Multiplicity in writing systems: terminological troubles

Consider the alphabetic principle: each letter represents one sound—or, to get technical, each grapheme (a symbol of writing) represents one phoneme (a linguistic sound).
So there’s a nice 1-to-1 mapping. But sometimes the mapping can get multiple, both in the direction of writing (1 sound is represented by N letters)…
…and in the direction of reading (1 letter represents N sounds):
Cases like ‹th›→/θ/ or ‹ng›→/ŋ/ are called digraphs. This is a widespread term, so I’d like to use it in my thesis. We can generalize, when N>2, to plurigraphs. And cases like ‹x›→/ks/ (when from the rule of the system we’d expect a grapheme to represent one sound, but this particular one represents two) could, by the same token, be called pluriphones. (Continue reading for why I decided against “polygraphs” and “polyphones”). I believe that Japanese kanji are basically morphographic; that is, I believe that, as a general, structural principle of the system, they represent morphemes, just like English letters stand for phonemes:
han-men“half-face”han “half”men “face”
han-men “opposite-face”han “opposite”men “face”
han-sei “half-life” han “half” sei “life”
han-sei “reflection, regret”han “opposite” sei “examination”
But there’s a lot of deviation from this “morphographic principle”, just like English has a lot of deviation from the alphabetic principle. There’s a kind of plurigraphy, where it takes many characters to represent a single, unitary morpheme:
大人 otona “adult”
煙草 tabako “tobacco”
五月雨 samidare “early summer rain”
In Japanese this is called jukujikun “multiple-character kun reading”. (There are a number of complications here.

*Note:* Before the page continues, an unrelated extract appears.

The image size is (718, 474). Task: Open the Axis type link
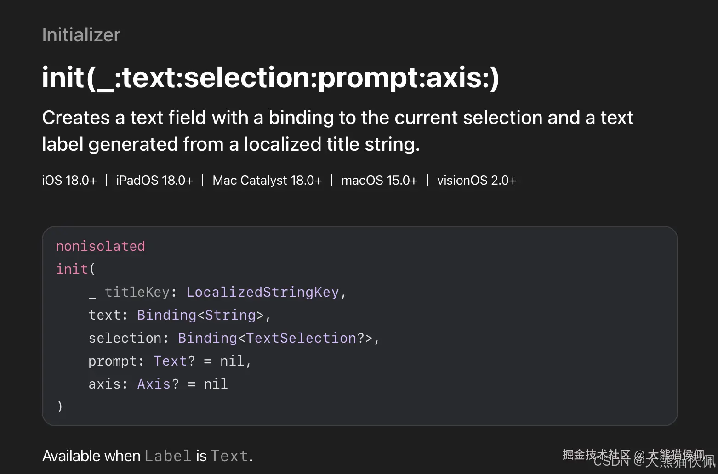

First, the words written in kanji could be read regularly within the morphographic principle, resulting in daijin “big-person”, kemurigusa “smoke-herb”, and gogatsu-amesatsuki-ame “May-rain”. It’s as if we reached the represented word through another, hidden word, semantically related to the target word: 煙草 ­→ [kemurigusa]tabako (though I don’t think this full route is followed by literate readers, who probably acquire a direct mapping). The second complication is that these words I’m presenting as unitary morphemes may actually be parsed as several morphemes, if the reader knows her etymology; samidare, for example, is sa-mi-dare “May-water-dripping”; but I posit that these words are opaque to most people, and, at any rate, the etymological morphemes of the word, sa-mi-dare =“May-water-dripping”, don’t map to the morphograms, ‹五月雨› = “five-month-rain”.) There’s also an analogue to pluriphony, but with morphemes:
kami-nari “god-cry” = “thunder”
kuchi-biru “mouth-border” = “lips”
I’m not sure what to call these; I’m reluctantly resorting to plurimorphemy—having many morphemes. Summing up the forms of multiplicity we’ve seen so far:
When reading:
N graphemes → 1 object
When writing:
N objects → 1 grapheme
So far so good. However, writing systems also have multiplicity of another kind entirely. Consider again the word “exit”, and compare the sound represented by the letter ‹e› in the following:
exit› /ɛksɪt/
‹brother› /bɹʌðəɹ/
We see that, depending on the word, the letter ‹e› may be pronounced either as /ɛ/ (“short E”), /iː/ (“long E”), or /ə/ (“schwa”). (There are also other cases, like “pale”, where the ‹e› seems to be used in a non-phonographical way – it doesn’t represent a phoneme, but rather acts as a hint to select the “long A” pronounciation of ‹a› (cf. “pal”)). This is different from pluriphony in the sense above. The ‹e› doesn’t represent several sounds sequentially, as ‹x› did represent /ks/; rather, it may represent one of several sounds in potential – but, in each actual use, only one of the possible values is selected (linguistics buffs: we’re talking about paradigmatic multiplicity vs. syntagmatic multiplicity). What do we call this? Boltz (1994) calls it “poliphony”, as do many others, on analogy with the common word “polysemy”. However, Rogers (2004) uses the word “poliphony” to describe our “pluriphony”, on analogy with “polygraphy” derived from “digraph”. I think I’m sidestepping the whole brouhaha, and going with polyvalent: literally, having multiple values. The word in English has confusing associations with the concept of chemical valency, but it has an older sense of “having multiple meanings”, that is, multiple possible (paradigmatic) meanings, so that it applies nicely. I don’t think I see it being used a lot in English (where it seems to be in competition with ‘multivalent’); but my thesis is in Portuguese, and polivalente isn’t all that rare for us, in the sense I want. Boltz has used “multivalent” in this sense, and M.O. Connor used “polyvalent” like this, too, when discussing cuneiform writing. I can use the same word to describe the analogous property of kanji:
ame “rain”
u “rain”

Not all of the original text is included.